The Las Vegas Bowl features the only matchup between the SEC and Pac-12 teams among the non-playoff bowls. The bowl’s contract with the SEC sees the league alternate years with the Big Ten to send a team to Las Vegas over the next four years.
Kentucky has played only one Pac-12 team in its history with wins over Oregon State in Lexington in 1968 and 1976. The Wildcats have never played a game farther west than Austin, Texas.
While there are not many Pac-12 matchups that would bring clear storylines for Kentucky, one possibility could match the Wildcats with UCLA. The Las Vegas Bowl starts shortly after the Kentucky-UCLA basketball matchup in the CBS Sports Classic in New York City should end on Dec. 17. That matchup would provide a cross-country football-basketball doubleheader between the two programs.
The CBS Sports Classic could also complicate Kentucky’s case for playing in Las Vegas, though.

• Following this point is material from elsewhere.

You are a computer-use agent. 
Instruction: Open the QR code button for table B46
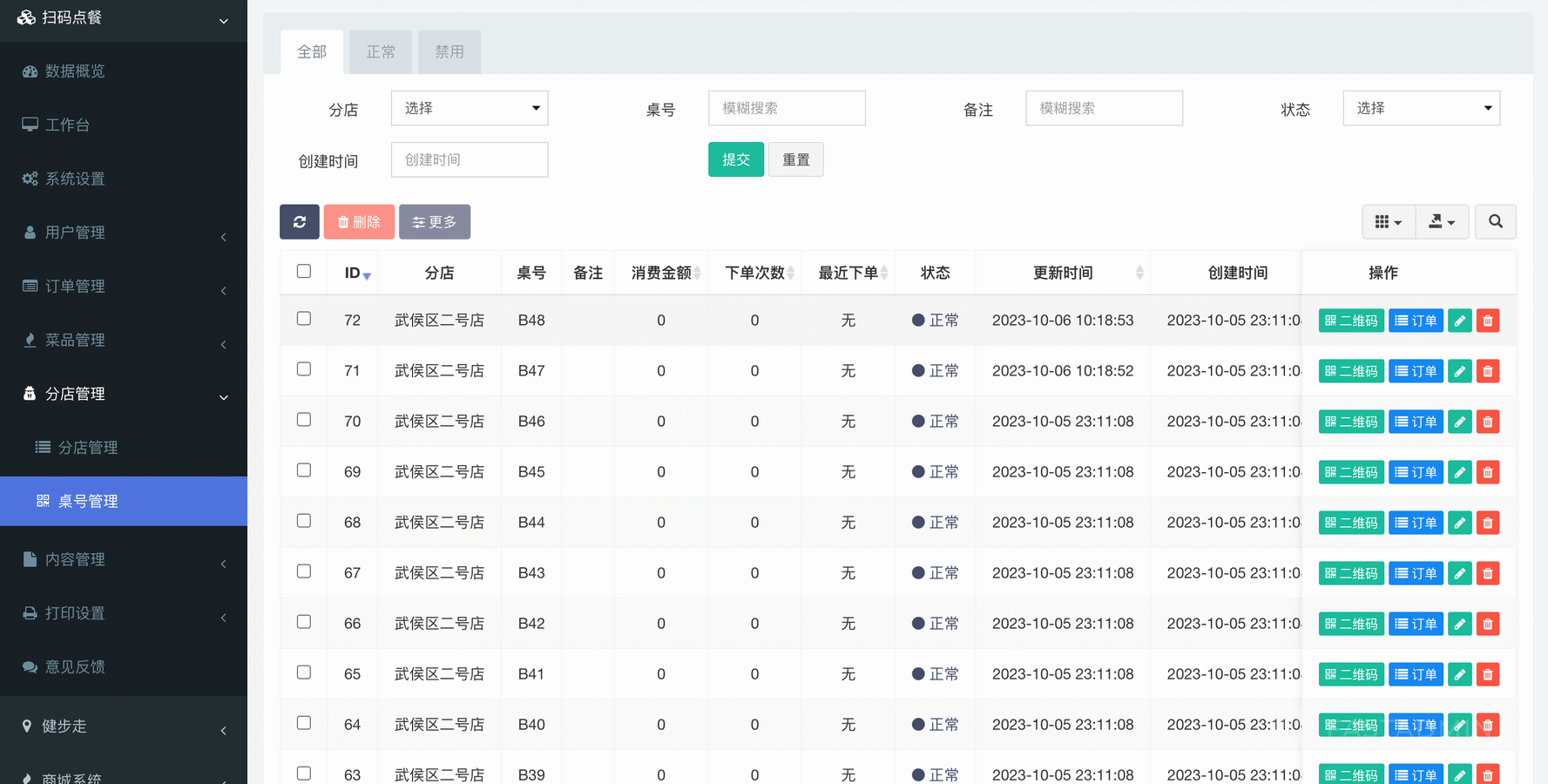click(1350, 422)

“Travel is incredibly important to us,” Saccenti said. “When this game was created 32 years ago it was created for one reason and one reason only: It was the only week in the calendar year that the Las Vegas Convention and Visitors Authority could not figure out a way to get people to travel to Las Vegas. We had 51 weeks out of the year where this place was operating at 90% capacity and there was one week they could not get people to travel to Las Vegas, and that was the week before Christmas. So, the bowl game was designed to try to get people to come.”
Would some Kentucky fans traveling to New York for the basketball game that weekend cut into the possible traveling party to Las Vegas? Even if you take the basketball game out of consideration, there are real reasons to wonder how excited fans might be to travel the week before Christmas given the football team’s failure to match its preseason hype.

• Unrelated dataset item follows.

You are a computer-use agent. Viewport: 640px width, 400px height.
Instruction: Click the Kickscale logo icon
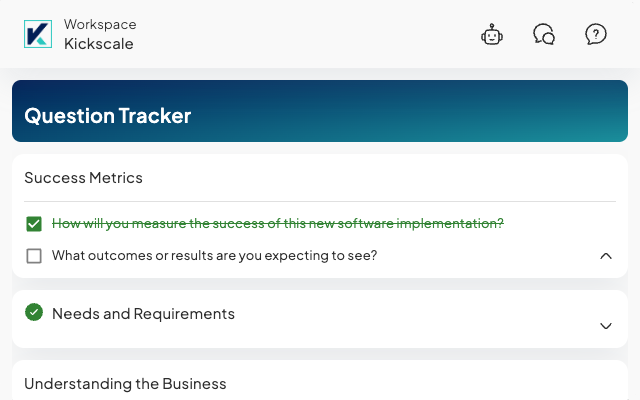[x=38, y=34]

Beating Louisville in the Governor’s Cup rivalry game is step one for Kentucky to maximize the amount of say it has in its bowl destination. A win over the rival would also surely increase the excitement of fans to travel for a bowl.
But a loss to Louisville leaves Kentucky at 6-6 heading into bowl selection Sunday. Record is not guaranteed to correlate with how the SEC assigns its teams to the “Pool of Six” bowls, but history suggests if two teams have the same bowl listed on the top of their priority list the team with the better record (or head-to-head win in case of the same record) is awarded preference. There also remains a scenario, though an unlikely one, where a 6-6 Kentucky team is dropped out of the “Pool of Six” all together if Tennessee falls out of New Year’s Six bowl contention and at least one of Missouri, Vanderbilt and Auburn pulls off an upset this weekend to reach bowl eligibility.
The Birmingham Bowl has next pick of SEC teams after the “Pool of Six” bowls are filled. The Gasparilla Bowl has final selection if there are any eligible SEC teams remaining.
“I’ve been doing this now for 20 years,” Saccenti said. “Just when you think you hone in on something, something happens those last couple of weeks of college football that throws it all up in the air. So, you can only be so prepared, knowing that something is going to happen on one side of the equation for us and throw every plan out the window.”
Next game
Louisville at Kentucky
When: 3 p.m. Saturday
TV: SEC Network
Radio: WLAP-AM 630, WBUL-FM 98.1
Records: Louisville 7-4 (4-4 ACC), Kentucky 6-5 (3-5 SEC)
Series: Kentucky leads 18-15
Last meeting: Kentucky won 52-21 on Nov. 27, 2021, at Louisville.